I've made a little discovery this weekend. One I thought I'd never really make.
I love wool. I didn't think it would fascinate me so much, but I love it. I recently purchased and read Clara Parkes's "The Knitters Book of Wool" (AKBOW) and decided to knit the patterns in it. Yes, all of them. Now, I'm only on the first one and may change my mind before I'm done in 10 years, but I really like the experimental process that this will bring to me, I'll learn about wool in a way I've never thought about before, and I'll have some great projects in the end.
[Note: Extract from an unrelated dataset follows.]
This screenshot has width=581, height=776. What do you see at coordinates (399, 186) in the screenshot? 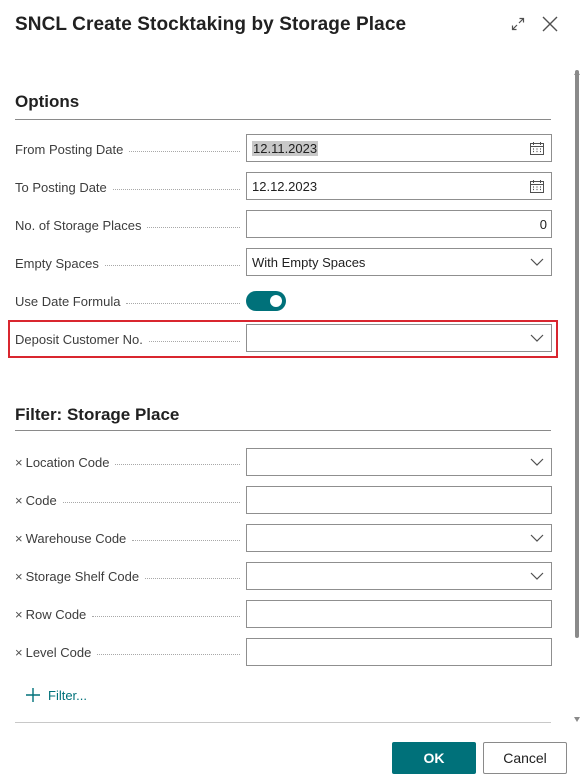
I see `to-posting-date-field: 12.12.2023` at bounding box center [399, 186].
First, let me tell you about Parkes's book. It's very well written, and her love of yarn is evident from the first page. Her love of WOOL, I should add. She inspired me to try out a fiber that so far I've kept to only that that feels soft and supple to my hands upon first touch.
My skin is sensitive, I've always told myself. My husband's skin is very sensitive (I do believe he has a wool allergy as he describes it as "hot" when it touches him). Because of that, I've never really given wool much thought. We also live in a warm climate and hardly need hardy coats, sweaters, hats, mittens or gloves.
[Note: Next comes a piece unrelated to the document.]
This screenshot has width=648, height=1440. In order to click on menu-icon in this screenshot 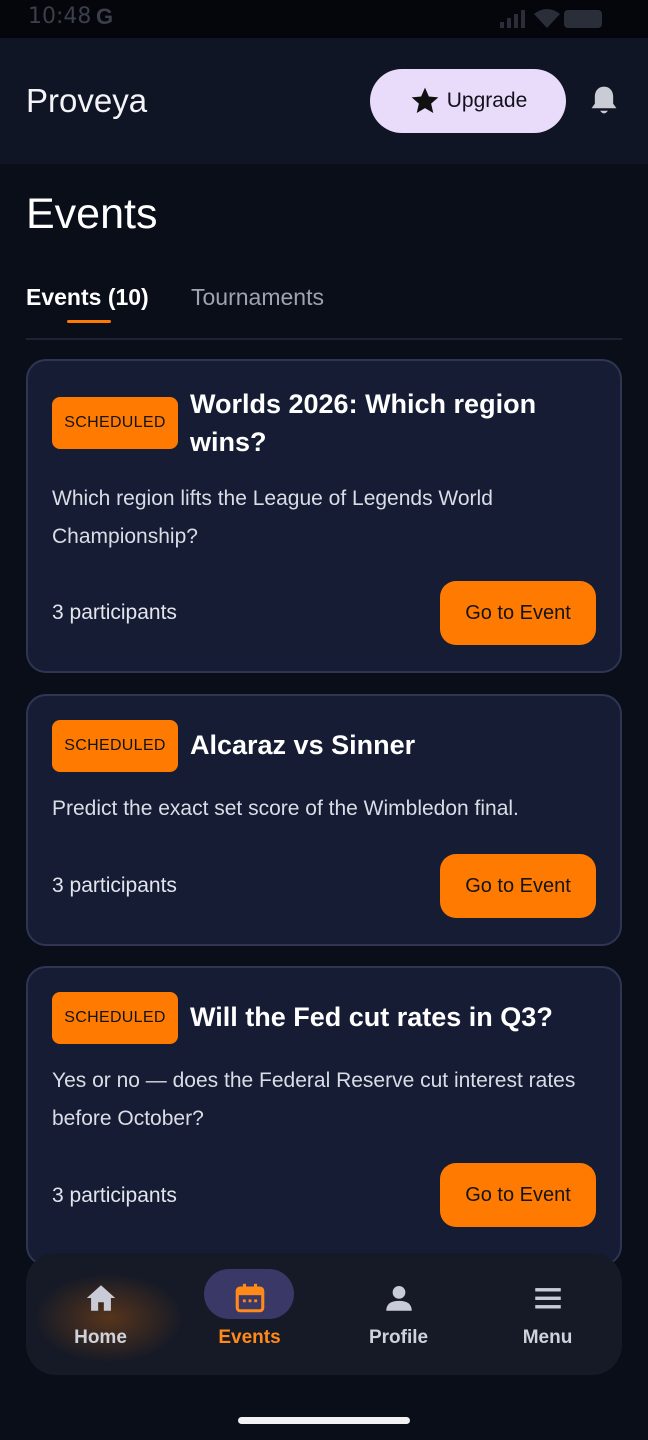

But, as I've played around with knitting these past couple of years, I've become more and more accepting of wool. Not just the superwash merino kind, but others as well. After reading AKBOW, I learned about all the different breeds, and the different qualities of their fleece, and I've become very curious. I wanted to get to know these different wools, knit with them in projects specifically designed for them, and truly appreciate small batch yarns.
So far, I've started the Hills and Valleys hat and I'm truly enjoying working on it. I'm using Rowan's Purelife British Sheep Breeds (chunky) yarn. The yarns are all undyed and showcase the wool of different British Sheep breeds. It would be tempting to try them all...but I do have to focus my knitting time as, unfortunately, it isn't unlimited. I chose Suffolk because I liked the soft grey color. I love seeing all the different fibers in this yarn. There is soft grey, white and black. I love that it smells sheepy. I am absolutely amazed at how springy and cushy the finished fabric is. Elizabeth described it as "probably being very warm" (this despite the fact that she turned her nose up at the "itch" factor).
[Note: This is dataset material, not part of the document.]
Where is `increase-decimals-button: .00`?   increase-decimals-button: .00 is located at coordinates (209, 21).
I'm looking forward to washing this hat and seeing how it blooms. I love the stitch definition and how it feels on the needles. I'm fascinated by the structure of the fabric and am looking forward to getting it off of the needles to see how well it fits. I'm thinking it's going to my hairdresser Ernie...if he approves of slightly itchy wool. :)
Today's picture is of the hat, just started. It was knitted from the crown down: always a sketchy start but once a couple of rows in it's fine.